Не столь прямолинеен и более справедлив к поэту был Обломиевский: «Тема поражения революции, тема столкновения и борьбы революции с реакцией определяет не только отдельные мотивы, но и самую суть поэзии Бодлера, ее внутреннюю противоречивость, ее двойную направленность. Революция определила, во-первых, гуманистический характер символизма Бодлера, во-вторых, особую внимательность его лирического героя, тоже связанную с человечным отношением к другим людям, особенно к нищим и страдающим, и, наконец, в-третьих, бодлеровское богоборчество, также направленное на защиту человека.

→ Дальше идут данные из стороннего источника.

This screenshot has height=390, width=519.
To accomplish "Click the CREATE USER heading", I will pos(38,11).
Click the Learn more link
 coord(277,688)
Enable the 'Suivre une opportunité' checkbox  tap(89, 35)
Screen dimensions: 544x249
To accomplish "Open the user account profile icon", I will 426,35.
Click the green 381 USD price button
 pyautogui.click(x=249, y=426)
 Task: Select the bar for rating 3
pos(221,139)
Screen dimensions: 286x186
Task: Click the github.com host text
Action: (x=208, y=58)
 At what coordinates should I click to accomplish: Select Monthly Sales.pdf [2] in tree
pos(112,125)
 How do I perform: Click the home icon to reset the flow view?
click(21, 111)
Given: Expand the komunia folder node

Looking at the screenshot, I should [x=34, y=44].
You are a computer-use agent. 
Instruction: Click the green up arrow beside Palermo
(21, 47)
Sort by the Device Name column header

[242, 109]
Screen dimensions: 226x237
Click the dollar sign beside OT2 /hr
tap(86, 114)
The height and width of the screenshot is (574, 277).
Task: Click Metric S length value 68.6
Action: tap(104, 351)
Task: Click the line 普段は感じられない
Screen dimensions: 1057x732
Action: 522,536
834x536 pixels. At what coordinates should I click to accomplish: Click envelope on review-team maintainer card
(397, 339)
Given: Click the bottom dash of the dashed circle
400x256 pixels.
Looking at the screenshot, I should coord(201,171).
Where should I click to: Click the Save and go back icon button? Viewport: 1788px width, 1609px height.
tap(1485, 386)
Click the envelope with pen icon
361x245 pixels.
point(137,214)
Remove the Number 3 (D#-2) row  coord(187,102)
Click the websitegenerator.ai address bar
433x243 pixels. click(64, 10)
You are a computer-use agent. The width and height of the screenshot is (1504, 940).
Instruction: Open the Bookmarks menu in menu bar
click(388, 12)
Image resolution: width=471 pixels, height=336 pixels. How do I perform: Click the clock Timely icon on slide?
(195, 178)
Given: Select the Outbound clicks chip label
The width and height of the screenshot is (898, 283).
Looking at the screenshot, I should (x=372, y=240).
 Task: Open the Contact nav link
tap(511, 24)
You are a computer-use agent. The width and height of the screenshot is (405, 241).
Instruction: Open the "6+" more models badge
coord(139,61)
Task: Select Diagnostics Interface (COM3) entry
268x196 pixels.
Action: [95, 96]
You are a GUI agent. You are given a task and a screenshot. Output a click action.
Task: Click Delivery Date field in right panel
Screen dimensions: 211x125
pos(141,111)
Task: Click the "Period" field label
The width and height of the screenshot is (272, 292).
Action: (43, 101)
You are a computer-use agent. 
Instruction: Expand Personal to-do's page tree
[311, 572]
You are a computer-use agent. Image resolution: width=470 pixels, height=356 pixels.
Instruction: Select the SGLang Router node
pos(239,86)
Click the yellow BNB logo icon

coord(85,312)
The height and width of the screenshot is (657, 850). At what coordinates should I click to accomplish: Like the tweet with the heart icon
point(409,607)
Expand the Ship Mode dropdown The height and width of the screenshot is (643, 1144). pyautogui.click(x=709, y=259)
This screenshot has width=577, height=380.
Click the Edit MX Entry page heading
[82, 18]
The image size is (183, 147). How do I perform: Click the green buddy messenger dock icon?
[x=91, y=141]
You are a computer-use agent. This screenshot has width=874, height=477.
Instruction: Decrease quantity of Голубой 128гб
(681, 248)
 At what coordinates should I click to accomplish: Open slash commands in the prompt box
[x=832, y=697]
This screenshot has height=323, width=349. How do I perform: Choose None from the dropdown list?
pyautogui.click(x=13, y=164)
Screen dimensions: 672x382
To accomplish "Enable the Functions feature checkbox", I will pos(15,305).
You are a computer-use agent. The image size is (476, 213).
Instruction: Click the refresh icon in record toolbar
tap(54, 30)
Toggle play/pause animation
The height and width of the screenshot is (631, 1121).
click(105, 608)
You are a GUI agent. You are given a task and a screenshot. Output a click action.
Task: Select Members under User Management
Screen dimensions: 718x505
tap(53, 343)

Поражением же революции, победой политической реакции определены и другие, противоположные стороны бодлеровского творчества – его пессимистический колорит, его религиозное перерождение, его декадентская окраска»[26]. Можно спорить, революция ли определила эти черты, но они охарактеризованы верно.
Последней вспышкой «общественника» в Бодлере стало присутствие на улице 2 декабря 1851 года, когда уже никакие баррикады не остановили государственный переворот президента Луи Бонапарта, провозгласившего себя императором Наполеоном III. Поэт презрительно высказывался о «ничтожном племяннике великого дяди», но лишь в записях для себя, потому что не мог делать это открыто, как эмигрант Гюго или британец Алджернон Чарлз Суинбёрн – едва ли не единственный иностранец, оценивший «Цветы Зла» при жизни автора. «2 декабря вызвало у меня физическое отвращение к политике», – писал Бодлер другу. Он сосредоточился на литературе: помимо критики публиковал стихи и выпустил трехтомник сочинений Эдгара По в своем переводе, который считается классическим, в сопровождении программных статей. В «безумном Эдгаре» он чувствовал брата, с которым никогда не встречался, поэтому к переводам относился как к собственным оригинальным произведениям. Так позже Брюсов и Сологуб будут совершенствоваться как поэты, переводя Верлена.
К середине 1850-х годов у Бодлера окончательно сложился замысел книги «Цветы Зла», ставшей его главным произведением. Знаменитое название впервые появилось в 1855 году в «Журналь де деба» («Journal des Débats») над подборкой из восемнадцати стихотворений. Придумал его, кстати, не сам поэт, а его приятель – писатель и критик Ипполит Бабу. «Одно из тех счастливых заглавий, – писал Готье, – которые найти бывает труднее, чем обычно думают. Оно резюмирует в краткой и поэтичной форме общую идею книги и указывает ее направление». «Темами своих поэм Бодлер избрал “Цветы Зла”, но он остался бы самим собой, если бы написал “Цветы Добра”, – отметил Брюсов в предисловии к переводу Эллиса. – Его внимание привлекало не зло само по себе, а Красота Зла и Бесконечность Зла. С беспощадной точностью изображая душу современного человека, Бодлер в то же время открывал нам всю бездонность человеческой души вообще». Бодлеровские «образы всегда вырастают из действительности, но всегда претворяются в символы, – добавил Эллис, – находя соответствие между своим объективным бытием и субъективным значением в душе поэта»[27].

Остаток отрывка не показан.